Collected data

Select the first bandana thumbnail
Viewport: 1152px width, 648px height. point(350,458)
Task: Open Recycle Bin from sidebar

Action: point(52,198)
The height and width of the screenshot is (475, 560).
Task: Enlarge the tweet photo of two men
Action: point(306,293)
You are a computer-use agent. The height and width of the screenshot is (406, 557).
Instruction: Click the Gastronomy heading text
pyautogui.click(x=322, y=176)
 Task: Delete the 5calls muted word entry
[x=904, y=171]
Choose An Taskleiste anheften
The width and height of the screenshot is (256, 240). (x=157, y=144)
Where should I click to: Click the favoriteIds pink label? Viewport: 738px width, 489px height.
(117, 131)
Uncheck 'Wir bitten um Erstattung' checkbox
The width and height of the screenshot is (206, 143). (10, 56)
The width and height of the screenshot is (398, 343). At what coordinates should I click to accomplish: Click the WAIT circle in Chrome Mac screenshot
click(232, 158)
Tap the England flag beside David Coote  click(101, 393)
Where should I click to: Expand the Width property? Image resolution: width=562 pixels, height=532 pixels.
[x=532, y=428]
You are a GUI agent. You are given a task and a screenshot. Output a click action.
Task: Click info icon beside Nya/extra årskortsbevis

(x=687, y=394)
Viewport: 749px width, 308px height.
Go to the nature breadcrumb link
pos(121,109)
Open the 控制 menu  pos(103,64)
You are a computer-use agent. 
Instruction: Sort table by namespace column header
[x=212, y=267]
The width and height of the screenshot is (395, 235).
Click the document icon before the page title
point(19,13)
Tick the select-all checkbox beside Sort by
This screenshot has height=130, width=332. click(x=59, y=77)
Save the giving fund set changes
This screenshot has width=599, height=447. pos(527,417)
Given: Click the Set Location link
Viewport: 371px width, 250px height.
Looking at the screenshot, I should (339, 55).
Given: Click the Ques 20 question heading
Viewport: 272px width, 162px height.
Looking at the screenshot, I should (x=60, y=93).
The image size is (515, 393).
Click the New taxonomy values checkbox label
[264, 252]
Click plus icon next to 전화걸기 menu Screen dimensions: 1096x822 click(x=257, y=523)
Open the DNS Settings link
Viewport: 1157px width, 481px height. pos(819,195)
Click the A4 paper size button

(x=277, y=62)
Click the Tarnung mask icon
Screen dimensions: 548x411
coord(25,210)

> _TASK BRIEF_:
All of the data must be set down again exactly.

> _ANSWER SPACE_:
Select the first bandana thumbnail
Viewport: 1152px width, 648px height. point(350,458)
Task: Open Recycle Bin from sidebar

Action: point(52,198)
The height and width of the screenshot is (475, 560).
Task: Enlarge the tweet photo of two men
Action: point(306,293)
You are a computer-use agent. The height and width of the screenshot is (406, 557).
Instruction: Click the Gastronomy heading text
pyautogui.click(x=322, y=176)
 Task: Delete the 5calls muted word entry
[x=904, y=171]
Choose An Taskleiste anheften
The width and height of the screenshot is (256, 240). (x=157, y=144)
Where should I click to: Click the favoriteIds pink label? Viewport: 738px width, 489px height.
(117, 131)
Uncheck 'Wir bitten um Erstattung' checkbox
The width and height of the screenshot is (206, 143). (10, 56)
The width and height of the screenshot is (398, 343). At what coordinates should I click to accomplish: Click the WAIT circle in Chrome Mac screenshot
click(232, 158)
Tap the England flag beside David Coote  click(101, 393)
Where should I click to: Expand the Width property? Image resolution: width=562 pixels, height=532 pixels.
[x=532, y=428]
You are a GUI agent. You are given a task and a screenshot. Output a click action.
Task: Click info icon beside Nya/extra årskortsbevis

(x=687, y=394)
Viewport: 749px width, 308px height.
Go to the nature breadcrumb link
pos(121,109)
Open the 控制 menu  pos(103,64)
You are a computer-use agent. 
Instruction: Sort table by namespace column header
[x=212, y=267]
The width and height of the screenshot is (395, 235).
Click the document icon before the page title
point(19,13)
Tick the select-all checkbox beside Sort by
This screenshot has height=130, width=332. click(x=59, y=77)
Save the giving fund set changes
This screenshot has width=599, height=447. pos(527,417)
Given: Click the Set Location link
Viewport: 371px width, 250px height.
Looking at the screenshot, I should (339, 55).
Given: Click the Ques 20 question heading
Viewport: 272px width, 162px height.
Looking at the screenshot, I should (x=60, y=93).
The image size is (515, 393).
Click the New taxonomy values checkbox label
[264, 252]
Click plus icon next to 전화걸기 menu Screen dimensions: 1096x822 click(x=257, y=523)
Open the DNS Settings link
Viewport: 1157px width, 481px height. pos(819,195)
Click the A4 paper size button

(x=277, y=62)
Click the Tarnung mask icon
Screen dimensions: 548x411
coord(25,210)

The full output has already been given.